__Written request__. Please turn the lines of the records from the line with "Click the 4.55kg weight value" to the line with "will click(191, 36)." into a Markdown table with the columns No. and Text, one row per line, blank lines omitted.

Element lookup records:
☆ ☆ ☆ ☆ ☆

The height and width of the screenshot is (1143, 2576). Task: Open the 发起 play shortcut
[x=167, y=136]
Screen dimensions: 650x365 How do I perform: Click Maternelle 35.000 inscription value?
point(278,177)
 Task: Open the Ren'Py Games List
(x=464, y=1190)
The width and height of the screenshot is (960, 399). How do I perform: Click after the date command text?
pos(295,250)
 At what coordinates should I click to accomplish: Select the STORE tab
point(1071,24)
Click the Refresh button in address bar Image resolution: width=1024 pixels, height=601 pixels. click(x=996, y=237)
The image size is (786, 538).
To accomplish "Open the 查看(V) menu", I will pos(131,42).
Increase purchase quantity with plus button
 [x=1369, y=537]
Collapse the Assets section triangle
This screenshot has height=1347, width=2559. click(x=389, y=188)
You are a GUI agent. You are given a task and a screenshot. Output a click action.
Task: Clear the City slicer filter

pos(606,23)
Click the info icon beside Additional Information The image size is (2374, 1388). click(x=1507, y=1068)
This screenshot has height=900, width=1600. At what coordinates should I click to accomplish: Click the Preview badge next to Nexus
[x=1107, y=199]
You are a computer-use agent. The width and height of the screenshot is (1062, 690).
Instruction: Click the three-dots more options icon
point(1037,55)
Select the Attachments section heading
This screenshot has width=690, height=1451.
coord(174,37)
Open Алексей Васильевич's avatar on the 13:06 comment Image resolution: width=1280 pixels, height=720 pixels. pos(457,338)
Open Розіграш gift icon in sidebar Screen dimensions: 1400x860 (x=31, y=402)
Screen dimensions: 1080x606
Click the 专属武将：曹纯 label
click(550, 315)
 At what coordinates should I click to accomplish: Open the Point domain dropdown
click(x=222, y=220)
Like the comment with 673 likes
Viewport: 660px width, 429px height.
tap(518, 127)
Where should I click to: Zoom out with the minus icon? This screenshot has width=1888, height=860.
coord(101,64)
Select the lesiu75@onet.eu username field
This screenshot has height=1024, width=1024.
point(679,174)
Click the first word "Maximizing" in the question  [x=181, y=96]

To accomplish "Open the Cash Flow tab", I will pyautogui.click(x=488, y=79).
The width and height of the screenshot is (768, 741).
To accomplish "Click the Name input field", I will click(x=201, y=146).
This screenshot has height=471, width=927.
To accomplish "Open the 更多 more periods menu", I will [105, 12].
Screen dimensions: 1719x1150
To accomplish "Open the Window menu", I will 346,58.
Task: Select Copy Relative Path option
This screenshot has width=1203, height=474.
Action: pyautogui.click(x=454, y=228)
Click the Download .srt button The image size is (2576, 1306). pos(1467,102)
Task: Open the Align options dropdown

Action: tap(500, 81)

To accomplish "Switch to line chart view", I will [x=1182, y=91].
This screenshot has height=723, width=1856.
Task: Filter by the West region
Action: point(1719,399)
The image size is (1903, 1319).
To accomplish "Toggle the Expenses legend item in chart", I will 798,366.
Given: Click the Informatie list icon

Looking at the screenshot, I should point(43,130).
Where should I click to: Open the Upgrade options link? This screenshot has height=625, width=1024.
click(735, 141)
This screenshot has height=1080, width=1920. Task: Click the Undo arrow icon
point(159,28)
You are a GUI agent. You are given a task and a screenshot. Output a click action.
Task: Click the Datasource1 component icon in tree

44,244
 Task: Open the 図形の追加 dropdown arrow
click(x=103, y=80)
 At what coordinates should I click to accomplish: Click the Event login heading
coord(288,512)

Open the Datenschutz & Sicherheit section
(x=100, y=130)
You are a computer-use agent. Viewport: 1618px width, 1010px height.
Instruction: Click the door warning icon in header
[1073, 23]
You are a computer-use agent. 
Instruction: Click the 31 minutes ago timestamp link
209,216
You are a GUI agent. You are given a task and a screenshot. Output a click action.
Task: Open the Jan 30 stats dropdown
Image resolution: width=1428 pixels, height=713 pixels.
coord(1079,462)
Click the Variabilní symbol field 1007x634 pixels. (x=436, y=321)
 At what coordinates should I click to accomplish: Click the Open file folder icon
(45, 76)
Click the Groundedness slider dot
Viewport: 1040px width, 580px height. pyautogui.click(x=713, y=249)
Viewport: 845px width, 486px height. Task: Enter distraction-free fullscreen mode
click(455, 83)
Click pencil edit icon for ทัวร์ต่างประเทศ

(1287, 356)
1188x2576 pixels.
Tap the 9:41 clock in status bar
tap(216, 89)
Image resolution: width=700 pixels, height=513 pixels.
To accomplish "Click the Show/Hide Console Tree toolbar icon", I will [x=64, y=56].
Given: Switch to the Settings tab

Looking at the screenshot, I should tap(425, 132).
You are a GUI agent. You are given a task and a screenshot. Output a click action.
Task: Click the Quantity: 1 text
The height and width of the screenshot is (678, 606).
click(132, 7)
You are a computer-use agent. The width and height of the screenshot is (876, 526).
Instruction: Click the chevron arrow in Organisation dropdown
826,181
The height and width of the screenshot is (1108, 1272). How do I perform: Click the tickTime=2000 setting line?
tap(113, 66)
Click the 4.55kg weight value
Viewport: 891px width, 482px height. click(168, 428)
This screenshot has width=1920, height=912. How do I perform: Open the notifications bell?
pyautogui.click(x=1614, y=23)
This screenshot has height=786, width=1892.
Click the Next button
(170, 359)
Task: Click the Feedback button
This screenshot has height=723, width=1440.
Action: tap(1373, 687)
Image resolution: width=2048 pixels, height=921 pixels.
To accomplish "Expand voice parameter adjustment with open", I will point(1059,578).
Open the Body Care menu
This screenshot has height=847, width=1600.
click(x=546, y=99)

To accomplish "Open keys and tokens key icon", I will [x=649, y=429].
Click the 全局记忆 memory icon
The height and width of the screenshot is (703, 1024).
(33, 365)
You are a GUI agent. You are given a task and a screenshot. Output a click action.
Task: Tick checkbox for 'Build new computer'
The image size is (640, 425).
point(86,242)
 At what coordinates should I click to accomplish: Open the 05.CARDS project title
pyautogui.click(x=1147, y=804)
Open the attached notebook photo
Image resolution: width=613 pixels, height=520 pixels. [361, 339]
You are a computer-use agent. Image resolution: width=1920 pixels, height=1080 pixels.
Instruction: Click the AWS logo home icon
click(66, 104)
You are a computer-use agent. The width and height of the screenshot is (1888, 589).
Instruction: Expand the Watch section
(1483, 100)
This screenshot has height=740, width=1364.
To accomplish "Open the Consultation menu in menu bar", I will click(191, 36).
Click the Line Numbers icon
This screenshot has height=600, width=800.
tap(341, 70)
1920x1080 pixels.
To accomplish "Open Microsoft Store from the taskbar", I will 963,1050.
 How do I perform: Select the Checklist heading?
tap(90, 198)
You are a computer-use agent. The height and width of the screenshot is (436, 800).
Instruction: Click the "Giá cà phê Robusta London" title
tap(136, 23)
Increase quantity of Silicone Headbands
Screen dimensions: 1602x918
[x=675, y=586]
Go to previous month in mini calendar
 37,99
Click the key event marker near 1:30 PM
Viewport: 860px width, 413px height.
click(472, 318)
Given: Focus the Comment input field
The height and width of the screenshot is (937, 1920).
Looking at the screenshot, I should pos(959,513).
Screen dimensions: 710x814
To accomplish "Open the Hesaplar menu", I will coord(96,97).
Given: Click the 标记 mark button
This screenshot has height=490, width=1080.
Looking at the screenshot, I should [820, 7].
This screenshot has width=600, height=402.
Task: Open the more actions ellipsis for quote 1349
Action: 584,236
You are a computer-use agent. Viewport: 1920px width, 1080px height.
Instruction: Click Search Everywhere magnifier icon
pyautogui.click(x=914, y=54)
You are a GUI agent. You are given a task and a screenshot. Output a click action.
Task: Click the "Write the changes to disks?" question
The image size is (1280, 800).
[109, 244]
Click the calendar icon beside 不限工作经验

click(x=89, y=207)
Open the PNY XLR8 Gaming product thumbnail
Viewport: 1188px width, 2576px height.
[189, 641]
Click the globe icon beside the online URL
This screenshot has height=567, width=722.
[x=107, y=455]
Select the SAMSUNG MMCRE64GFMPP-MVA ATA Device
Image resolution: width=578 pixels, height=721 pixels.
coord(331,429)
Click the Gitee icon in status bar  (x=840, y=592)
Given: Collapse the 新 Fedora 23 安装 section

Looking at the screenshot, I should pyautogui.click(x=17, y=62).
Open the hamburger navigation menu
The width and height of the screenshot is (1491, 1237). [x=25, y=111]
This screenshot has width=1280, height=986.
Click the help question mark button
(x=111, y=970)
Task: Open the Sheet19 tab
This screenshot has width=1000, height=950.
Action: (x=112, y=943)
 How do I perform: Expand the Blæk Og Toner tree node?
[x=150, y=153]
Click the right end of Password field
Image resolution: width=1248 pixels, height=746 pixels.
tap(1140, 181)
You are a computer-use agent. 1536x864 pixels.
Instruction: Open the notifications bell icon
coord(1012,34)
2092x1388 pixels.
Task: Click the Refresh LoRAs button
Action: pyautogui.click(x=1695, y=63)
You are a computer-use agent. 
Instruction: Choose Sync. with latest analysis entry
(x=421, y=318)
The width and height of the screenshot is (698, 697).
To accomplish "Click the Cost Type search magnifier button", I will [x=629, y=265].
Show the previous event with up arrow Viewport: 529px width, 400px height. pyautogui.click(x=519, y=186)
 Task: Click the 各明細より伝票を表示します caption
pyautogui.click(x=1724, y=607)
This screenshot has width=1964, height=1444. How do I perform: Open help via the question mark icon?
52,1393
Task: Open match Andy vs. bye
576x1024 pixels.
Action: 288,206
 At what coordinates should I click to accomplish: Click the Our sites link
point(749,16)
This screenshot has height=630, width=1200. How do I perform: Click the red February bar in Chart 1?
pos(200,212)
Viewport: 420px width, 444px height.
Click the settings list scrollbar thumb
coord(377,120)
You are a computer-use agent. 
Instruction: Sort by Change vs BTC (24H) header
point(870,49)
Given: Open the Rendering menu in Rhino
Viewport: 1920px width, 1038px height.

☆ ☆ ☆ ☆ ☆

__Solution for this problem__.
| No. | Text |
|---|---|
| 1 | Click the 4.55kg weight value |
| 2 | Viewport: 891px width, 482px height. click(168, 428) |
| 3 | This screenshot has width=1920, height=912. How do I perform: Open the notifications bell? |
| 4 | pyautogui.click(x=1614, y=23) |
| 5 | This screenshot has height=786, width=1892. |
| 6 | Click the Next button |
| 7 | (170, 359) |
| 8 | Task: Click the Feedback button |
| 9 | This screenshot has height=723, width=1440. |
| 10 | Action: tap(1373, 687) |
| 11 | Image resolution: width=2048 pixels, height=921 pixels. |
| 12 | To accomplish "Expand voice parameter adjustment with open", I will point(1059,578). |
| 13 | Open the Body Care menu |
| 14 | This screenshot has height=847, width=1600. |
| 15 | click(x=546, y=99) |
| 16 | To accomplish "Open keys and tokens key icon", I will [x=649, y=429]. |
| 17 | Click the 全局记忆 memory icon |
| 18 | The height and width of the screenshot is (703, 1024). |
| 19 | (33, 365) |
| 20 | You are a GUI agent. You are given a task and a screenshot. Output a click action. |
| 21 | Task: Tick checkbox for 'Build new computer' |
| 22 | The image size is (640, 425). |
| 23 | point(86,242) |
| 24 |  At what coordinates should I click to accomplish: Open the 05.CARDS project title |
| 25 | pyautogui.click(x=1147, y=804) |
| 26 | Open the attached notebook photo |
| 27 | Image resolution: width=613 pixels, height=520 pixels. [361, 339] |
| 28 | You are a computer-use agent. Image resolution: width=1920 pixels, height=1080 pixels. |
| 29 | Instruction: Click the AWS logo home icon |
| 30 | click(66, 104) |
| 31 | You are a computer-use agent. The width and height of the screenshot is (1888, 589). |
| 32 | Instruction: Expand the Watch section |
| 33 | (1483, 100) |
| 34 | This screenshot has height=740, width=1364. |
| 35 | To accomplish "Open the Consultation menu in menu bar", I will click(191, 36). |